Investors first filed the complaint in August 2017, a month after a devastating fire ripped through 24-story Grenfell Tower in London killing almost 70 people. The accident allegedly occurred due to the presence of an Arconic-subsidiary’s cladding product Reynobond PE, a brand of aluminum composite material, which was believed to have caused the fire to spread more quickly.

Investors brought the first amended complaint (FAC) to the Western District Court of Pennsylvania only to have it thrown out by the judge this June. In a second amended complaint (SAC), investors argued that Arconic had omitted facts from public representation of the product, knowingly sold the product for unsafe use and neglected a responsibility to disclose alleged misuse of the product.
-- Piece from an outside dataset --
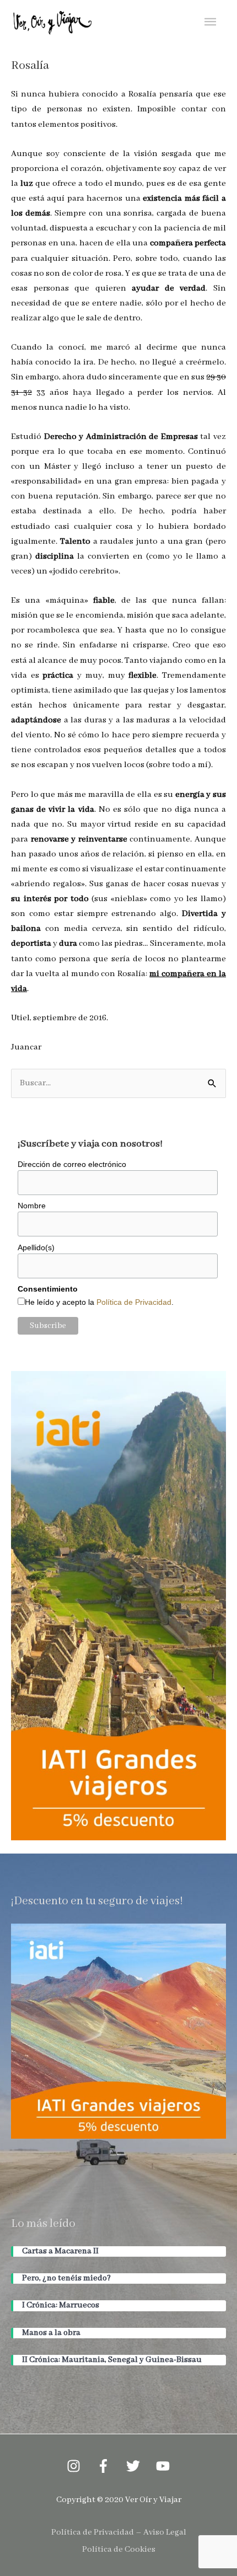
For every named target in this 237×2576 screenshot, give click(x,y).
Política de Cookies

The defendants’ memorandum refuted the SAC saying they predicted the Plaintiffs’ amendments would be “futile” due to the many “shortcomings” that prompted dismissal of the first complaint.

The Arconic lawyers also criticized the investors’ ability to take the courts’ direction of providing precisely specific new allegations in their amendment.
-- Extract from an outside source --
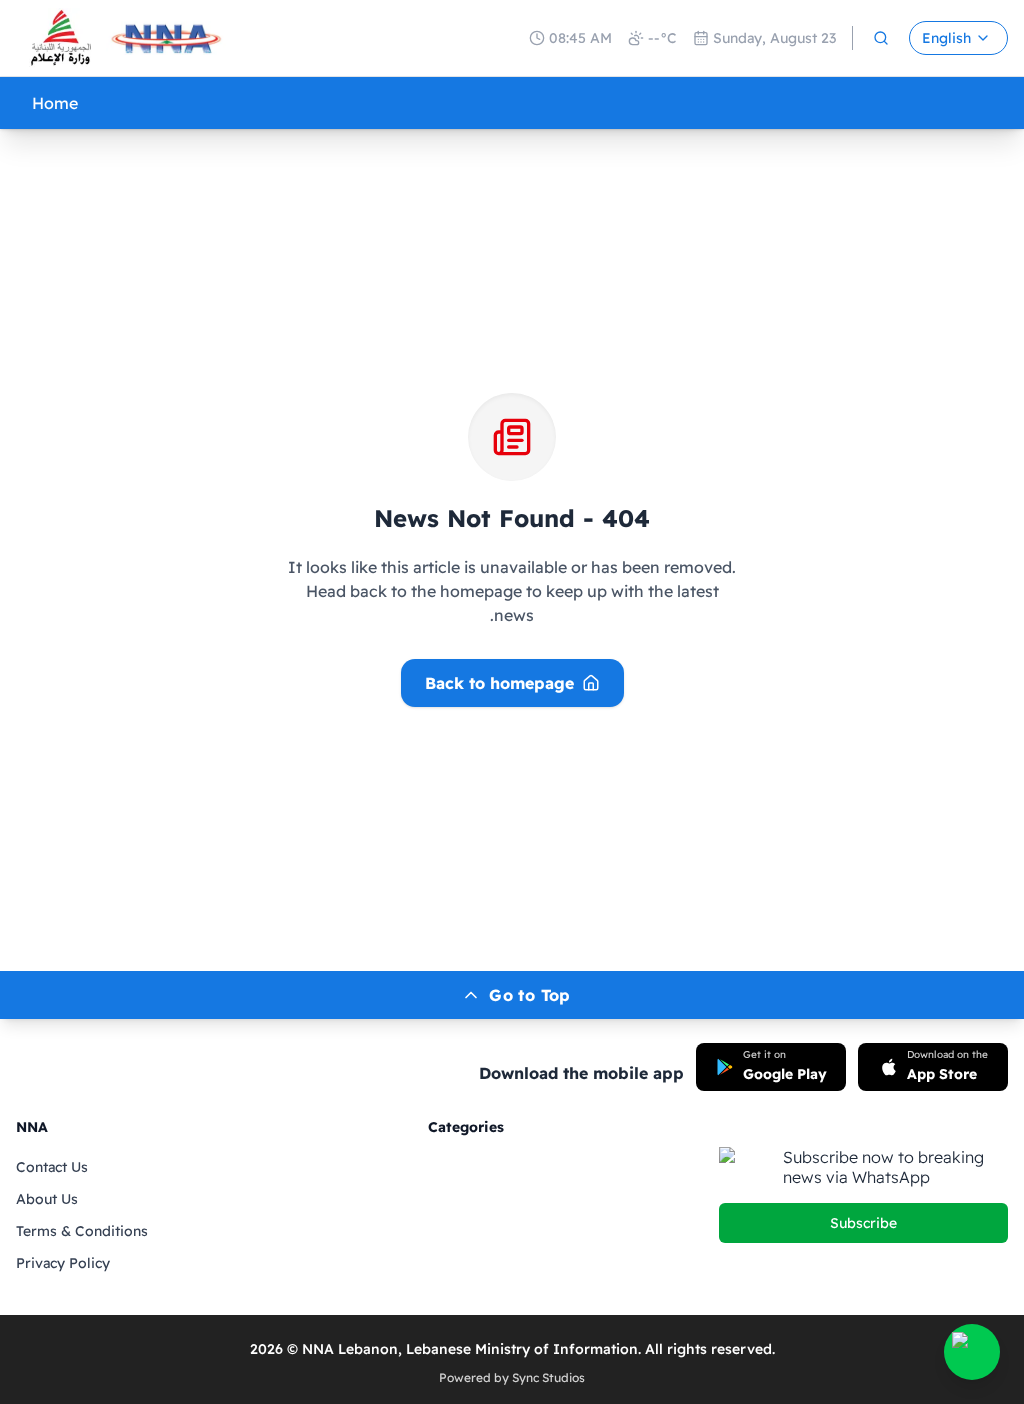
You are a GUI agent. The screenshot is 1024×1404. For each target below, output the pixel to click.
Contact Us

“Plaintiffs have opted again for length over substance and specificity,” the memorandum ridiculed. “The SAC adds more than 30 pages to what was already a 108-page complaint, but does nothing to cure fundamental deficiencies identified by the Court.”

Furthermore, the defendant refuted the allegations saying there is unsubstantial evidence to prove the points the made in the SAC.

“The SAC still fails to adequately allege that Defendants knew that Arconic allegedly sold Reynobond PE for unsafe use, let alone knew that such alleged sale rendered the Company’s public statements misleading,” the brief says.

Arconic said that the Plaintiffs’ accusation that certain employees of the Arconic indirect-European-subsidiary knew about the allegedly inappropriate sale of the product “does not cure this deficiency.”

It was  argued in the brief that whether or not the assertions were true, any argument that Arconic management had knowledge could not be proven therefore, the SAC’s “hindsight-driven claims should be dismissed in full, with prejudice.”

This case officially closed on June 21, 2019 but a stipulation for extension of time to answer and expand page limitations was accepted by the court thus prompting the SAC. No further action has been taken since the memorandum in support of the courts’ motion for dismissal on September 11 was filed.